… Почему же все-таки он поехал?
Ведь не надо быть слишком мнительным и суеверным, чтобы допустить до смешного простую («насмешливое мое счастье») и убийственно ясную мысль о том, что он может и не вернуться. Такая вот трогательная мелодрама, такой до чертиков забавный водевиль. Мо-жет. Мо-жет (постукивание карандашом по столу). Не услышать больше, как по мокрой от дождя Садовой с шумом, смехом, веселыми возгласами валит праздничная, разодетая толпа. Как грохочут нагруженные доверху подводы ломовиков с выглядывающими из-под рогожи полосатыми спинками диванов и выгнутыми ножками кресел, гремит по рельсам конка и мягко шуршат шины рессорных экипажей.
А с Патриарших прудов в это время доносятся крики расшалившихся детей, которых напрасно пытаются угомонить их няни и гувернантки, одни по-русски, другие – по-французски. Третьи, может быть, и по-английски, но таких меньше, каждая из них – редкость, диковинка, истинная дочь Альбиона.
Звонят к обедне в церкви Вознесения у Никитских ворот, где венчались смуглый, курчавый, маленького роста правнук Ганнибала и статная, высокая Наталья Гончарова, поселившиеся затем здесь же, рядом, на Арбате. Воркуют на церковных карнизах голуби и гнусавят нищие, протягивая свои обмотанные тряпьем культяпки, выпрашивая милостыню: «Подайтехристара-а-а-ди!»
Кто-нибудь да подаст, копеечку в кружку бросит: москвичи народ сердобольный.
Может не увидеть (водевиль продолжается) родных, домочадцев, друзей, знакомых, завсегдатаев их гостеприимного дома. И среди них – вечно слоняющихся по дому (каждая непременно поднимет крышку пианино и потренькает на клавишах) подруг своей любимой, столь преданной ему Ма-Па, сестры Марии Павловны. Не сомлеть от восторга, лицезря зачастившую к ним последнее время Лику Мизинову, не осыпать ее комплиментами, «адски красивую» (хотя и немного полноватую), взбалмошную и непредсказуемую, со всплесками самых разных, противоречивых настроений – от томной мечтательности, меланхолии, беспросветной хандры до наигранной веселости и напускной жизнерадостности.
Иногда же Мадемуазель Жамэ (так зовет ее Чехов) бывает откровенно бестактна и даже груба, наслаждаясь своей распущенностью, явно кому-то подражая (да не кому-то, а Кувшинниковой, любовнице Левитана, хозяйке модного салона), считая, что это сближает, что так принято, что ей это чертовски идет. Вот Чехову и приходится снисходительно переносить, терпеть и прощать.
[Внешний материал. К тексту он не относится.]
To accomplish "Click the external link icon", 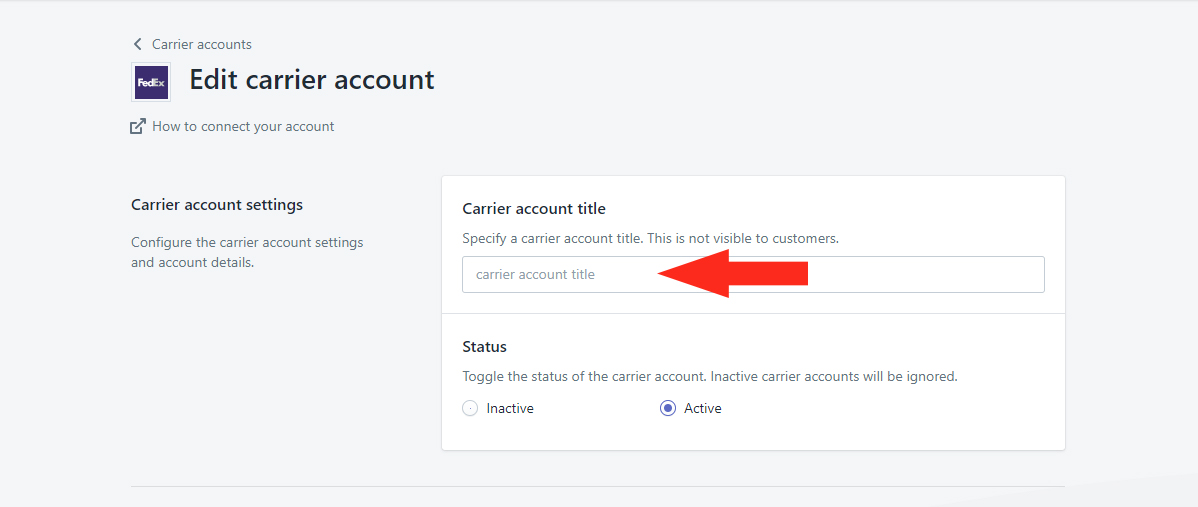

Прощать и только при этом слегка осаживать, ставить на место, стараться угомонить, словно терпеливая няня непослушного, вздорного и капризного ребенка.
По-русски, по-русски – не по-армянски же, хотя не отказывает себе в удовольствии величать ее на армянский манер Тер-Мизиновой.
Мадемуазель Жамэ, она же Лидия Стахиевна, барышня со столь редким отчеством.
Что ж, перекрестит его на дорогу, коснется губами лба, всплакнет, пригорюнится (разнюнится), батистовым платочком вытрет слезы. После слов ласки и любви прошипит что-нибудь нарочито злое, непременно ужалит, оттолкнет от себя, упершись крепко сжатыми маленькими кулачками с побелевшими косточками ему в грудь. Затем попросит с прерывистым вздохом, чтобы не забывал, не увлекался там молодыми сибирячками и не мучил долгим отсутствием, пожалел и ее и себя.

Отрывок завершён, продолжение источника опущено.